An extensive structural study of Wuyishan and surrounding areas (South China) brings data on the structures formed prior to the Devonian unconformity, building the Lower Paleozoic belt. An Ordovician tectonic event was responsible for: (i) south-directed structures in the Wuyishan proper and its southern border, related to both thin and thick-skinned tectonics, accompanied by metamorphism and crustal thickening; (ii) north-directed structures to the west of Ganjiang Fault and north of Jiangshan–Shaoxing Fault, where only thin-skinned tectonics is visible. The southward deformation accommodating the shortening includes emplacement of thrust sheets, involving deep crustal material and some mantle peridotite, and likely repetition of continental material, both responsible for crustal thickening.
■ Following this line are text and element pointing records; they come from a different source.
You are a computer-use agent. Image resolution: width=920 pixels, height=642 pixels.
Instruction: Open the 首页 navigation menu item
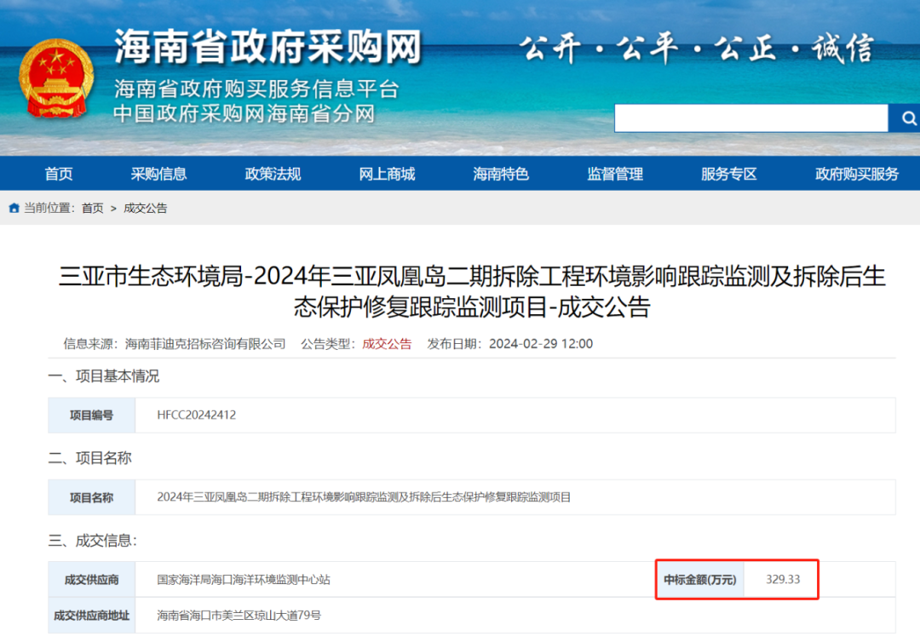[x=59, y=175]
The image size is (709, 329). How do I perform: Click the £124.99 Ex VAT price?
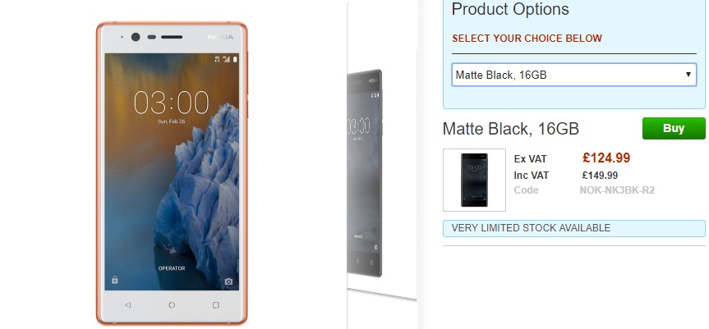click(x=606, y=158)
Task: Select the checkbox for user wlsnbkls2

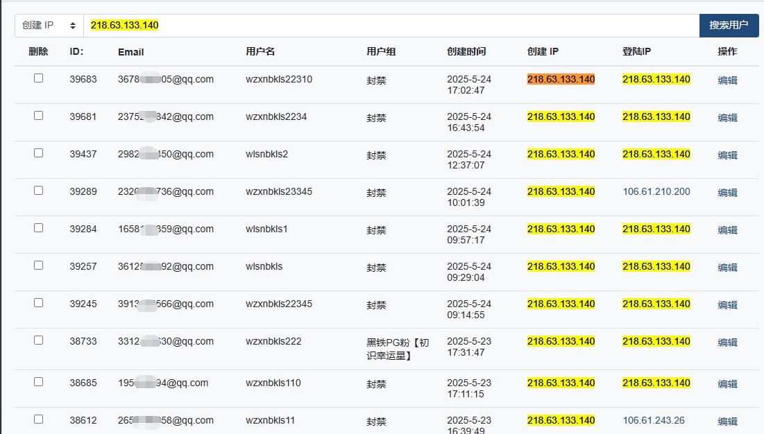Action: click(38, 153)
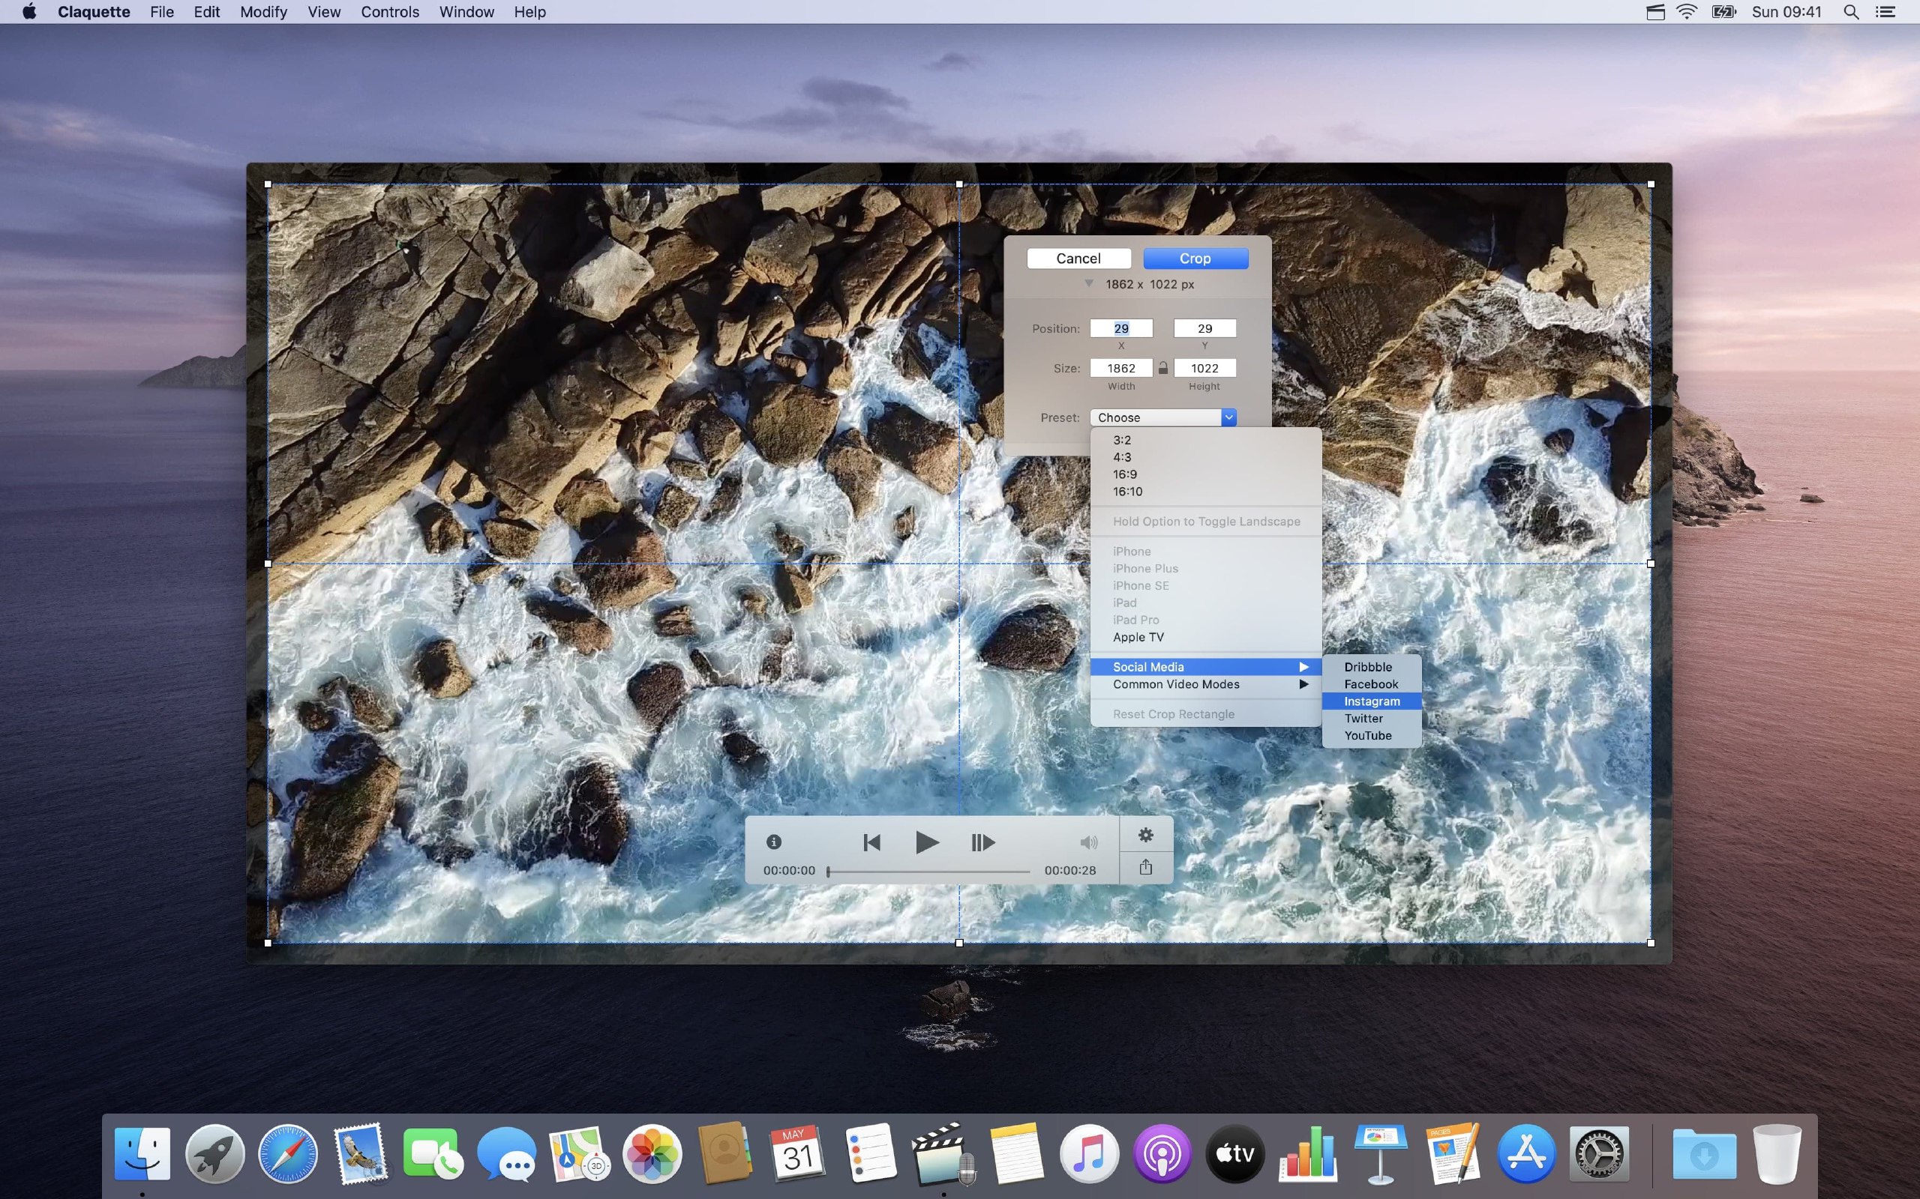The width and height of the screenshot is (1920, 1199).
Task: Select Instagram from Social Media submenu
Action: coord(1371,701)
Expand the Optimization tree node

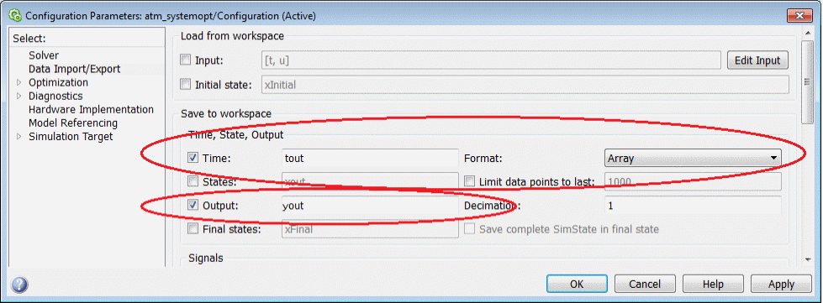click(19, 82)
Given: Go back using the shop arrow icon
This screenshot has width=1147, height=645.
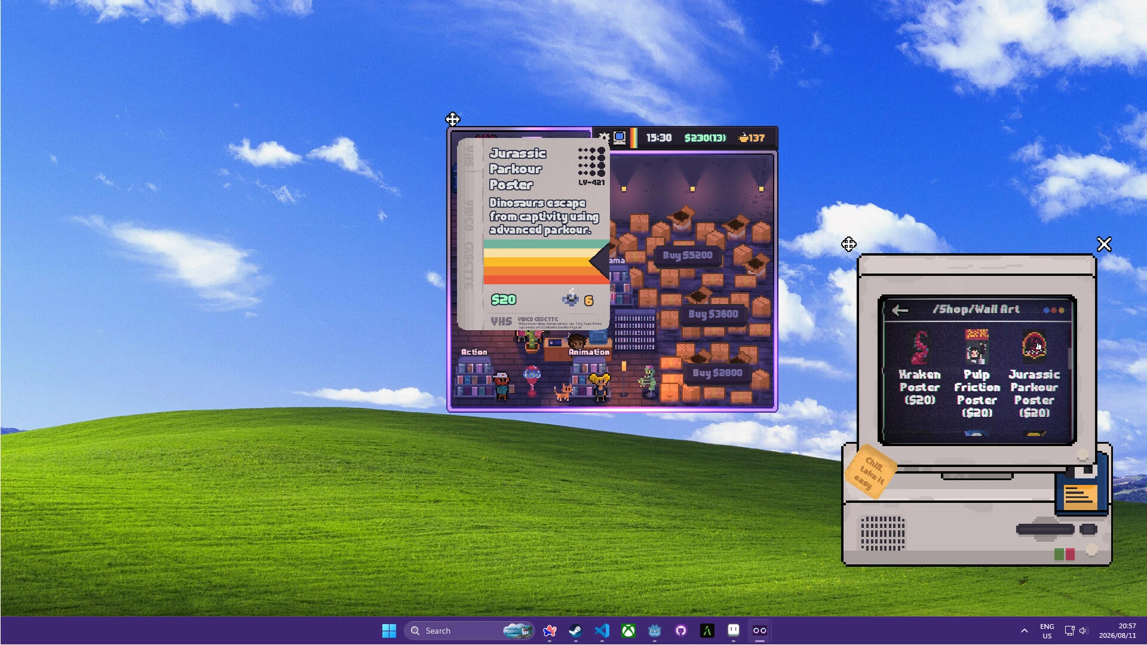Looking at the screenshot, I should 900,310.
The orogeny was due to the underthrusting of the southern part of the South China Block beneath the northern part of this block, closing the pre-existing Nanhua rift, created at around 850–800 Ma, and involving the rift sedimentary fill in the southward thrusting. The syn-metamorphic tectonic piling was followed by anatexis and granite emplacement at around 440–390 Ma. Our new U–Th–Pb EPMA monazite dating gives ages of 433 ± 9 Ma and 437 ± 5 Ma (Early Silurian) for the main anatectic event, and a younger age of 412 ± 5 Ma (Late Silurian–Early Devonian) for a late re-heating process. The Lower Paleozoic belt is an intracontinental orogen, without oceanic suture record. It shows some similarities with the Cenozoic European Pyrénées Chain, with a strong asymmetry.